Tidak. Kayunya lebih kokoh dari sabetan kiai. Beliau ini tidak putus asa. Kali ini dia mundur beberapa langkah. Maju dengan langkah besar dan dalam sepersekian detik Zzzt, kembali ia menebaskan katananya kearah kayu. Apakah kali ini patah? Tidak. Kayunya tetap tidak patah. Sebelum percobaannya yang ke-3. Kiai tersebut menarik nafas panjang dan menutup pedang itu kembali. Keadaan hening. Yang ke-3 ini sepertinya akan menjadi pamungkasnya. Dia berdiri dengan kuda-kuda seorang samurai. Dia membuka ruang dan bernafas perlahan. Perlahan tapi pasti, tangannya menggenggam batang katana. Dan dalam hitungan detik, Zzzzttt. Pedang berpindah
Kali ini kiai mengambil pedang yang yang ke dua, golok dari ciomas “krak”, suara golok dicanut dari darungnya. Kiai terdiam, beliau menutup mata dan mengangkat golok itu tinggi-tinggi. Lalu dalam sepersekiandetik. Zrrit. Apakahkayunya patah? Tidak, janya sedikit garetan tepat disisi diurat kayu lagi. Kali ini kiai mundur beberapa meter. Kemudian berlari cepat kilat menyongsong balok kayu yang besar dan kuat. Dan,,, Zzzt Apakah kayunya patah? Tidak juga. Garetan bertambah jadi dua. Yang ketiga, kiai diam dan dalam beberapa detik tidak ada tanda-tanda pergerakan, mulutnya sibuk berkomat membaca surat-surat didalam Al-Qur’an. Setelah sekian lama, matanya mulai terbuka perlahan,
Memegang balok kayu yang besar dengan tangan kirinya. Sementara tangan kanannya terangkat tinggi dan gemetar seolah ada tenaga maha dahsyat tangan kiai tersebut bergoyang dengan kerasnya. Dan, “TAK!” suara golok karatan dan kayu beradu, TIDAK PATAH.Namun kiai tersebut tidak berhenti. Dia terus memukul balok kayu tersebut dengan golok berkali-kali. Wajah kiai tersebut berubah. Semula terlihat segar bugar kini mulai memerah. Bajunya yang kering menjadi basah, termasuk keriaknya. Dia terus melantunkan takbir ”Allahuakbar! Allahuakbar! Allahuakbar!”. Tidak berhenti si kakek terus memukul balok kayu itu hingga akhirnya menipis. Dengan satu hentakan kuat, kayu besar pun terbelah menjadi dua.

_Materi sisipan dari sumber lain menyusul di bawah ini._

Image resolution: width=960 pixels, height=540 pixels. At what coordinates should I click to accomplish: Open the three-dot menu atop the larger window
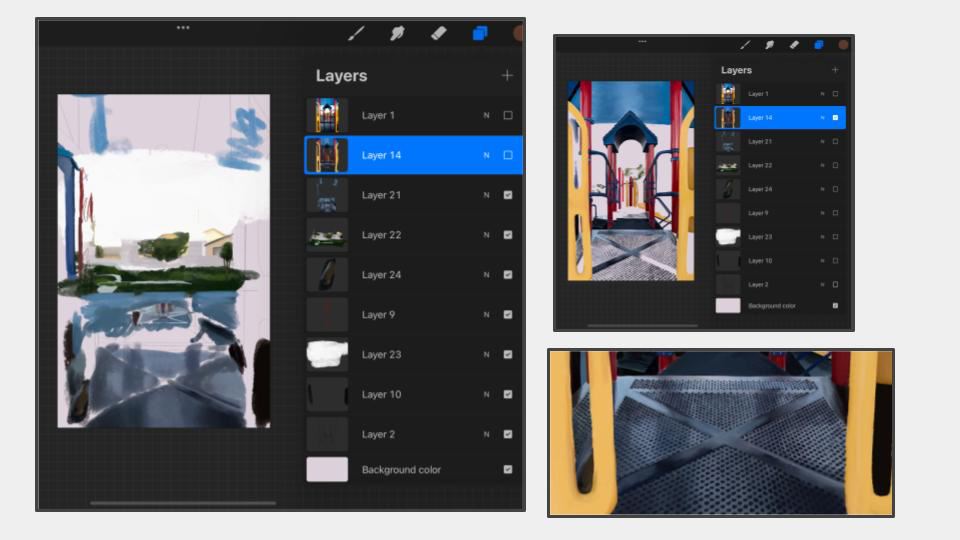183,28
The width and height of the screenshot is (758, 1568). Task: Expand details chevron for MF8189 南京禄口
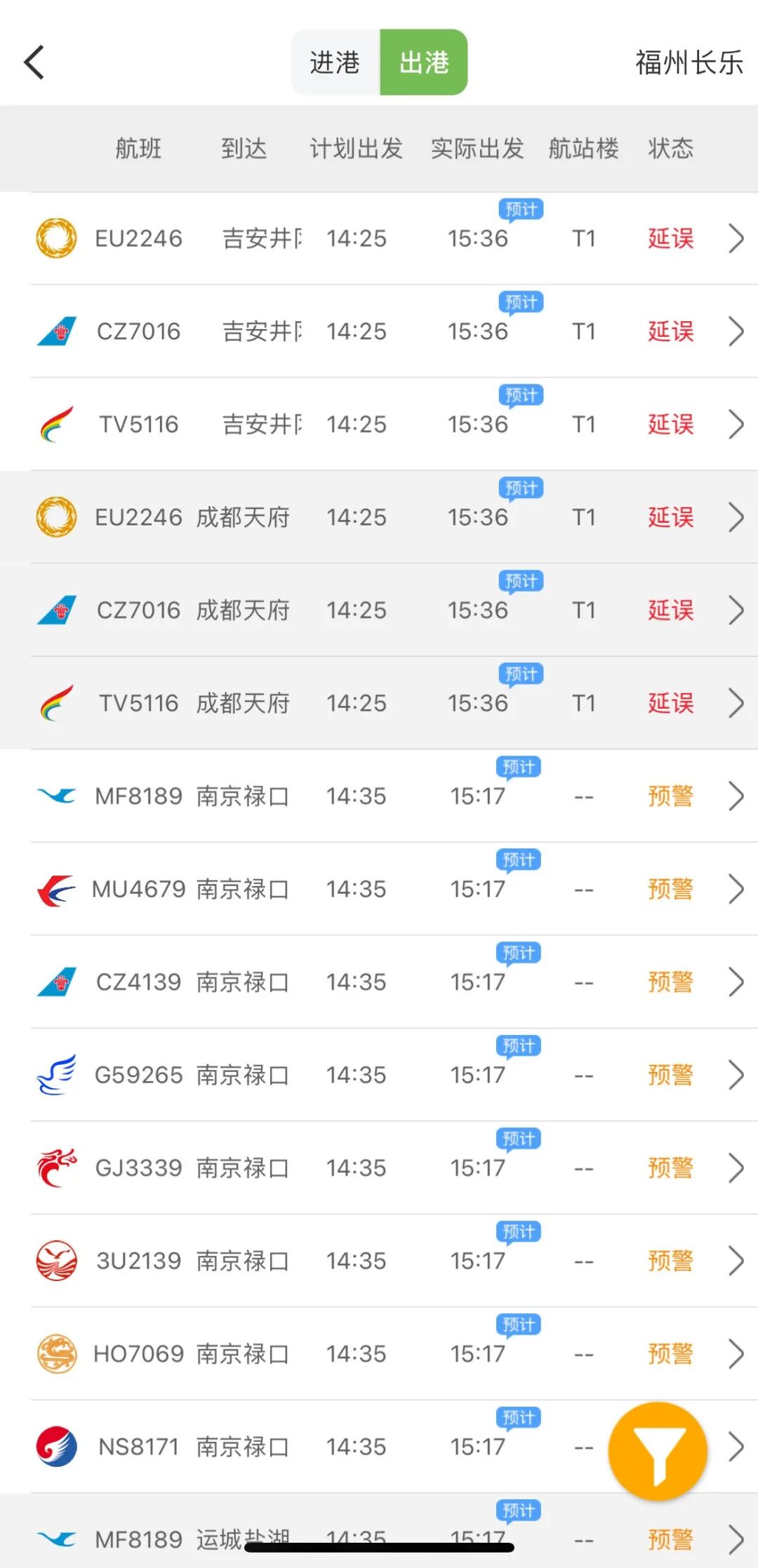[736, 796]
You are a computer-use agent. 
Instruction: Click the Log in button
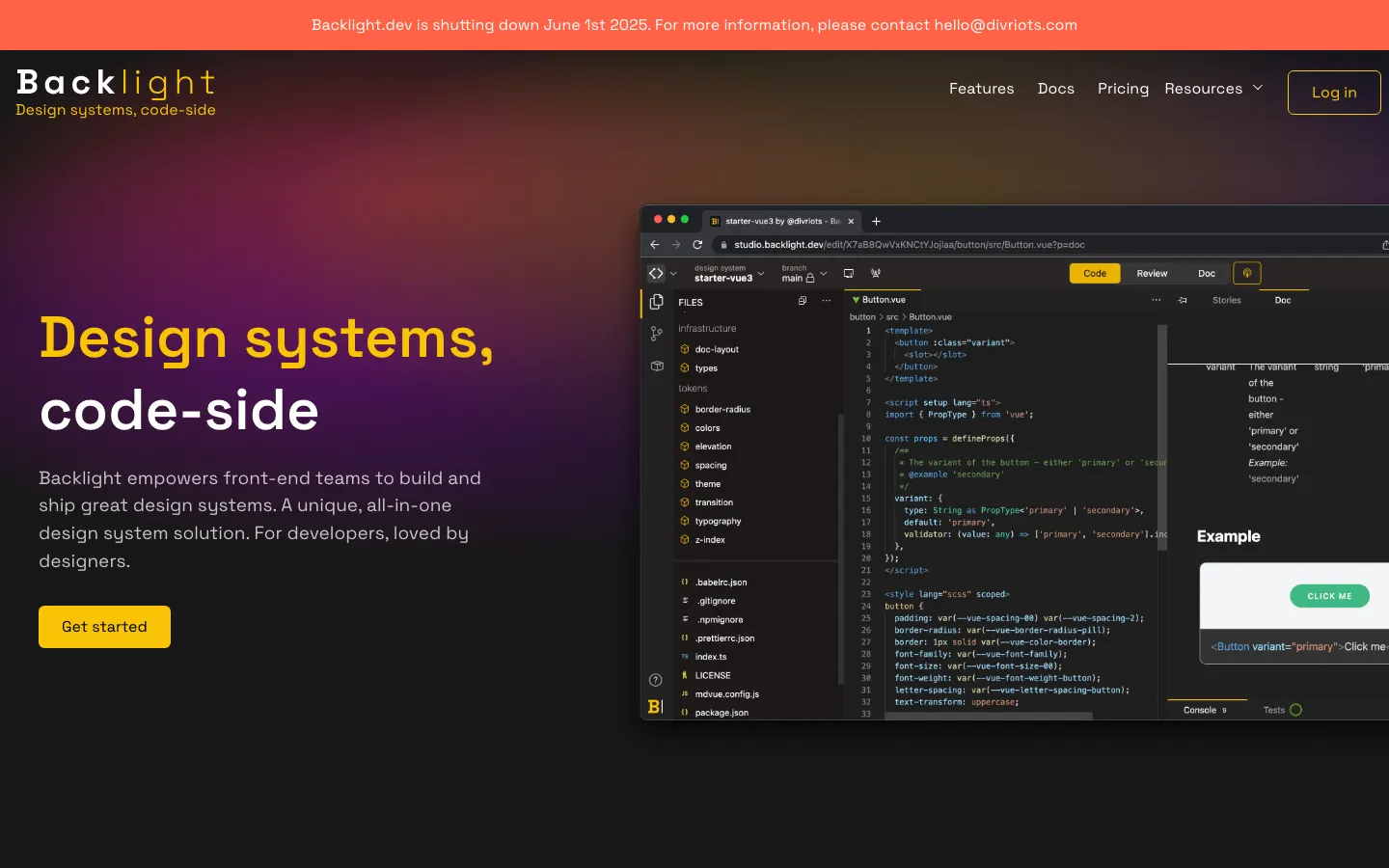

Sang  kiai mengankat dua balok kayu itu. Terkihat jelas wajahnya memerah dan nafasnya terengah-engah. Dengan lantang kiai tua berkata, “Santriku sudah kalian saksikan kesaktian ku. Kesaktian yang tiada duanya. Kesaktian yang menggetarkan bumi. “Inilah kesaktian dari sebuah kemauan“. Jeda
“Sesungguhnya didalam jiwa kita bersemayam sebuah pedang. Tapi kita tidak pernah tahu apakah itu berbentuk pedang, golok, keris, arang atau sebagainya. Dan bilapun kita tahu, maka sebenarnya itu tidak terlalu penting, karena sesungguhnya yang kita butuhkan adalah kemauan. Dengan kemauan yang keras apapun bisa dipatahkan. Batu besar, kayu tebal, air terjun. Bahkan gunung sekalipun. Semua bisa dipatahkan. “Where there’s a will, there‘s away”. “dimana ada kemauan, di situ ada jalan”. Kiai tersebut turun dari panggung dengan sempoyongan. Faktor usia tidak dapat ditutupi. Para santri bersorak dengan kencang sampai kiai hilang dari pandangan.